# Given instruction
Render as a numbered list only the part of the rows that opens with the line containing "Click the Returns Policy box icon" and closes with the line containing "point(64,16)", both included, leaving out any blank lines.

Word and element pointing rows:

————

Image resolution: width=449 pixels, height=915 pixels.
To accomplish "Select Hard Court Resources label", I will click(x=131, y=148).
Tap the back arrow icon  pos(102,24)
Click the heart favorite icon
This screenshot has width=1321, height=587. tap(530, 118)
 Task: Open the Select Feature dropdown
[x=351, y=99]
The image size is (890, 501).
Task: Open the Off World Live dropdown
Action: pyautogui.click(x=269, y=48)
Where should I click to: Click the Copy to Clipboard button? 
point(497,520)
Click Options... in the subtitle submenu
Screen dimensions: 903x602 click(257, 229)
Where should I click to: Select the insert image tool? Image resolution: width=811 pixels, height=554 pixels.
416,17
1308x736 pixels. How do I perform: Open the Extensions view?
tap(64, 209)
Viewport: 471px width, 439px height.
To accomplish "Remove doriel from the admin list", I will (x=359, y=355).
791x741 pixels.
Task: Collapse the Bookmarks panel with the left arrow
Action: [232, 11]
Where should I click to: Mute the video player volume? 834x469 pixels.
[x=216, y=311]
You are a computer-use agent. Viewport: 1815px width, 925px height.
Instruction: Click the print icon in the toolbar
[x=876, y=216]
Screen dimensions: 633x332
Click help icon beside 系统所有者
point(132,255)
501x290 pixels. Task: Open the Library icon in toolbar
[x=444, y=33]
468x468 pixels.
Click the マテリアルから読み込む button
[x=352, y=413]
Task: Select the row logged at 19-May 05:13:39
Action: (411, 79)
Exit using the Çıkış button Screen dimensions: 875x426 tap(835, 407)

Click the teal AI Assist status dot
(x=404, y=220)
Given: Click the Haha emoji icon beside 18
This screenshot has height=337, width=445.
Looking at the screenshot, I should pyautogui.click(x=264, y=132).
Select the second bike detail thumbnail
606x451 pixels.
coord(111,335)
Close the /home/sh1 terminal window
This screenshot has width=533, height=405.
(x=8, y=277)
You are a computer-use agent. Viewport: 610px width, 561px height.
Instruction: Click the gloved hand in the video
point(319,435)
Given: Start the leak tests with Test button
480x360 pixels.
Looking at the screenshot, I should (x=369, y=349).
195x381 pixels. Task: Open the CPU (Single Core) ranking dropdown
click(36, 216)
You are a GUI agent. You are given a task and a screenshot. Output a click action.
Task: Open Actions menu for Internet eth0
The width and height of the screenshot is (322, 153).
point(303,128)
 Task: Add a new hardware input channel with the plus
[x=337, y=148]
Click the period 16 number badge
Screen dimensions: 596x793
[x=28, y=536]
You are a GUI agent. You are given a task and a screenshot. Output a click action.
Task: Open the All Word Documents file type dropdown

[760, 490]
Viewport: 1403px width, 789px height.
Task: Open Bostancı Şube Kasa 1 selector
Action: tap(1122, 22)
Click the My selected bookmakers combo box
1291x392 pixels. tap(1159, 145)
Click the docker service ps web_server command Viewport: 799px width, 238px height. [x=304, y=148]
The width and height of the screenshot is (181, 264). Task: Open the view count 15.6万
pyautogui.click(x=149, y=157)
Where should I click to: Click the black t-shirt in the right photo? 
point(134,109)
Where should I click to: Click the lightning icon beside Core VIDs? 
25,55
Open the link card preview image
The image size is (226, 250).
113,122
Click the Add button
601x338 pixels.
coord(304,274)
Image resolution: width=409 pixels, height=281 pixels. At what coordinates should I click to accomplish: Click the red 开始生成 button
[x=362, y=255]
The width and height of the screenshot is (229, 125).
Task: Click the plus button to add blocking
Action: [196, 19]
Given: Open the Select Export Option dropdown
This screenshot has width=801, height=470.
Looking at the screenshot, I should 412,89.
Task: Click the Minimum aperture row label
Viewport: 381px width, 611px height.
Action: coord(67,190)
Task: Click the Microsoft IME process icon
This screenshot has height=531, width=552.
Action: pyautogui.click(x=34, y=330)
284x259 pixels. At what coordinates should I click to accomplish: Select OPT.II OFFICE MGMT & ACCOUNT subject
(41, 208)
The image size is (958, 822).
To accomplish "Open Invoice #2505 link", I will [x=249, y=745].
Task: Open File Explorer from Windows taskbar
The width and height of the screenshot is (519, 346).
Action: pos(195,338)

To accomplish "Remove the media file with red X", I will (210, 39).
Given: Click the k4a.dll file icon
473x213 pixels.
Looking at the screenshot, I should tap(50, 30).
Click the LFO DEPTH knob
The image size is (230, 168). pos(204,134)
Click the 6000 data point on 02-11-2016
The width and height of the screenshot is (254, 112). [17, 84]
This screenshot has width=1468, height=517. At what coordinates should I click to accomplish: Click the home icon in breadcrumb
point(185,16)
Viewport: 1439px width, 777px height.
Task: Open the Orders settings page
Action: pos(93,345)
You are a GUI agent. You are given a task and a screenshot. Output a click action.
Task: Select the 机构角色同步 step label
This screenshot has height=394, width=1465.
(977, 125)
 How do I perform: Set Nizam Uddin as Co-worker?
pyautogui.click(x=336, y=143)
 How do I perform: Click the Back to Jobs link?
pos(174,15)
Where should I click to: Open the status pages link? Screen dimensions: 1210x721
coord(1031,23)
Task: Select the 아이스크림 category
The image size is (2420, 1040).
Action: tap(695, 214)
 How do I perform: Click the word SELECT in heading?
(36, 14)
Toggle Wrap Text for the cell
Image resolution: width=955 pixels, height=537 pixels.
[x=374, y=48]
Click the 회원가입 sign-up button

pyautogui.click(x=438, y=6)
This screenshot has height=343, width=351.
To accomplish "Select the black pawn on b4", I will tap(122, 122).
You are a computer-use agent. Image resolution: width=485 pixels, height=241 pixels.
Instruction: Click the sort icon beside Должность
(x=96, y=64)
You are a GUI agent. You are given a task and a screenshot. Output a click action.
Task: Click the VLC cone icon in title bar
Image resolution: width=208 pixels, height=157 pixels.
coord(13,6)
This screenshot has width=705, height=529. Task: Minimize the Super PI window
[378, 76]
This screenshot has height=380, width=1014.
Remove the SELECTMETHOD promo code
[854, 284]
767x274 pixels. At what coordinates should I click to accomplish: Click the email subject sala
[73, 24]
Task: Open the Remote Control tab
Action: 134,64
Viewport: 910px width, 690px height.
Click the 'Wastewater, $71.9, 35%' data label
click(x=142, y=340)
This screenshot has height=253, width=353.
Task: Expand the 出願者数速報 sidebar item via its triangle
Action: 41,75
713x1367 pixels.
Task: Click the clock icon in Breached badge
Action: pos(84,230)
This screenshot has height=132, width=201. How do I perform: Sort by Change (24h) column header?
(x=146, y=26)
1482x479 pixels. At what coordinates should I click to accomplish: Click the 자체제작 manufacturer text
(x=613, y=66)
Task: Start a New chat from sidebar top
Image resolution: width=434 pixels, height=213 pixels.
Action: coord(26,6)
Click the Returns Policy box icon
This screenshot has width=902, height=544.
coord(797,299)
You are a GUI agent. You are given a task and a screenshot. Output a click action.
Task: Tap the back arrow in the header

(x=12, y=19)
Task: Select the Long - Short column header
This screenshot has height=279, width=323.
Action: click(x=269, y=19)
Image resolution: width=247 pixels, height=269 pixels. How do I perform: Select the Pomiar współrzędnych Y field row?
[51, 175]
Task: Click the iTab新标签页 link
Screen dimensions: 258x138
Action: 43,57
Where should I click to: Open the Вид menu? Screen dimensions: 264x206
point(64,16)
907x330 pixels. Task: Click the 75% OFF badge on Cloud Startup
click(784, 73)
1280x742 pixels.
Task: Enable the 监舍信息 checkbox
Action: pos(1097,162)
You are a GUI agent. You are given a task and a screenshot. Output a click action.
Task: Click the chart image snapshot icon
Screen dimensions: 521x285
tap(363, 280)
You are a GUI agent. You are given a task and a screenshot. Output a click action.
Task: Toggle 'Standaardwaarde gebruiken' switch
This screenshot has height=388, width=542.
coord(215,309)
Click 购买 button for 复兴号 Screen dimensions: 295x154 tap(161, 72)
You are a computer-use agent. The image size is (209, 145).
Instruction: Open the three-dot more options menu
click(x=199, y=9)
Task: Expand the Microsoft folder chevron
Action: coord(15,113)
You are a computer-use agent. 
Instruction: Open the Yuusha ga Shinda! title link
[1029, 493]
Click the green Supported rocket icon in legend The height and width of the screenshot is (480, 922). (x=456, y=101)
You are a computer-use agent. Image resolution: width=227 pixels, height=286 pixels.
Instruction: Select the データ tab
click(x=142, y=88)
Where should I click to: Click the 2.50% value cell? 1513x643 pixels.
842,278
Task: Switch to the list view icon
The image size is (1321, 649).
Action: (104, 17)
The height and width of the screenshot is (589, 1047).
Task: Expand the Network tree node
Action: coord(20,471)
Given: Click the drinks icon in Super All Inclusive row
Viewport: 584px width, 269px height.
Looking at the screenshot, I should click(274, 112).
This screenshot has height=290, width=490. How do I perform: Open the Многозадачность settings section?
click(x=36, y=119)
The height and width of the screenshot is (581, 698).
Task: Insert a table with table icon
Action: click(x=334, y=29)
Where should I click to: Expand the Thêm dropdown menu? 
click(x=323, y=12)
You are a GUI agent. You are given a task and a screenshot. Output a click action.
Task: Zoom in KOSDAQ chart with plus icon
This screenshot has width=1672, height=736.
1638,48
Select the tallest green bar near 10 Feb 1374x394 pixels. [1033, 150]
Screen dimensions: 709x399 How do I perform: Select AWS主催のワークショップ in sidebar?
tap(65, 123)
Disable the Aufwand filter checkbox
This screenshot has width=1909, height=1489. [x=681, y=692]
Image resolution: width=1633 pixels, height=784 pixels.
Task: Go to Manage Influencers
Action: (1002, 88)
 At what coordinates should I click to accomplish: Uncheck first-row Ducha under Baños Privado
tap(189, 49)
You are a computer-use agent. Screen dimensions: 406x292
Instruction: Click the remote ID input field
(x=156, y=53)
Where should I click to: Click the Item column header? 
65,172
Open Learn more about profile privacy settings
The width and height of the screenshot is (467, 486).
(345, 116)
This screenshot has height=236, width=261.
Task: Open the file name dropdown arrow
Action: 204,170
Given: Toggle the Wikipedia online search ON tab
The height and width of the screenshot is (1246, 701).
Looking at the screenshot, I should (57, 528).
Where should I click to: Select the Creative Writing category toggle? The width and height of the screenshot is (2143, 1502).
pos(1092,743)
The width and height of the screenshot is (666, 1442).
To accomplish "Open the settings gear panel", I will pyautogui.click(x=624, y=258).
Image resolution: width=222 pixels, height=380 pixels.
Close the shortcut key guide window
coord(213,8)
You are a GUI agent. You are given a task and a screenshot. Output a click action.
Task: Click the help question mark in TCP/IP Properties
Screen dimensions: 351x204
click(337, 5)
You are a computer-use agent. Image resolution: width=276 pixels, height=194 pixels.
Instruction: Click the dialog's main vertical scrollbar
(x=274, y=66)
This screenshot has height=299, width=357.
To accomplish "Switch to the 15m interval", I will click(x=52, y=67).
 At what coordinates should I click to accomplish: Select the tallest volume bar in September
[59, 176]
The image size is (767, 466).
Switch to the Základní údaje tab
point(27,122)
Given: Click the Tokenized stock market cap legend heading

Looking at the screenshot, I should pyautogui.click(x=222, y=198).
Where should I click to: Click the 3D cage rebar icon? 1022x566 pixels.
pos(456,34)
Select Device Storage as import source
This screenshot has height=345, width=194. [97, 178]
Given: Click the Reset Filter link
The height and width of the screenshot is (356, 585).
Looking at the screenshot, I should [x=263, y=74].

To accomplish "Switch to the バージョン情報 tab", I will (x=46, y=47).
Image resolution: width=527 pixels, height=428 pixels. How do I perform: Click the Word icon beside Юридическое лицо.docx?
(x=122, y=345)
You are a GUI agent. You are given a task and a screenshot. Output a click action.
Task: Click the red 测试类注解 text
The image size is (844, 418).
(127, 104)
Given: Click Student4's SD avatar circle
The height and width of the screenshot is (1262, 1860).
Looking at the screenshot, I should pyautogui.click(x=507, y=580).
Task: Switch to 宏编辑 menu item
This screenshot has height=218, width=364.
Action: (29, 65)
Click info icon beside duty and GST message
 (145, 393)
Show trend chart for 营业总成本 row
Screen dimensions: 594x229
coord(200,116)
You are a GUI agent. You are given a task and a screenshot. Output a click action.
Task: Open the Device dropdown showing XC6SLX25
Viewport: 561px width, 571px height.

————

# Output of the exercise
1. Click the Returns Policy box icon
2. This screenshot has width=902, height=544.
3. coord(797,299)
4. You are a GUI agent. You are given a task and a screenshot. Output a click action.
5. Task: Tap the back arrow in the header
6. (x=12, y=19)
7. Task: Select the Long - Short column header
8. This screenshot has height=279, width=323.
9. Action: click(x=269, y=19)
10. Image resolution: width=247 pixels, height=269 pixels. How do I perform: Select the Pomiar współrzędnych Y field row?
11. [51, 175]
12. Task: Click the iTab新标签页 link
13. Screen dimensions: 258x138
14. Action: 43,57
15. Where should I click to: Open the Вид menu? Screen dimensions: 264x206
16. point(64,16)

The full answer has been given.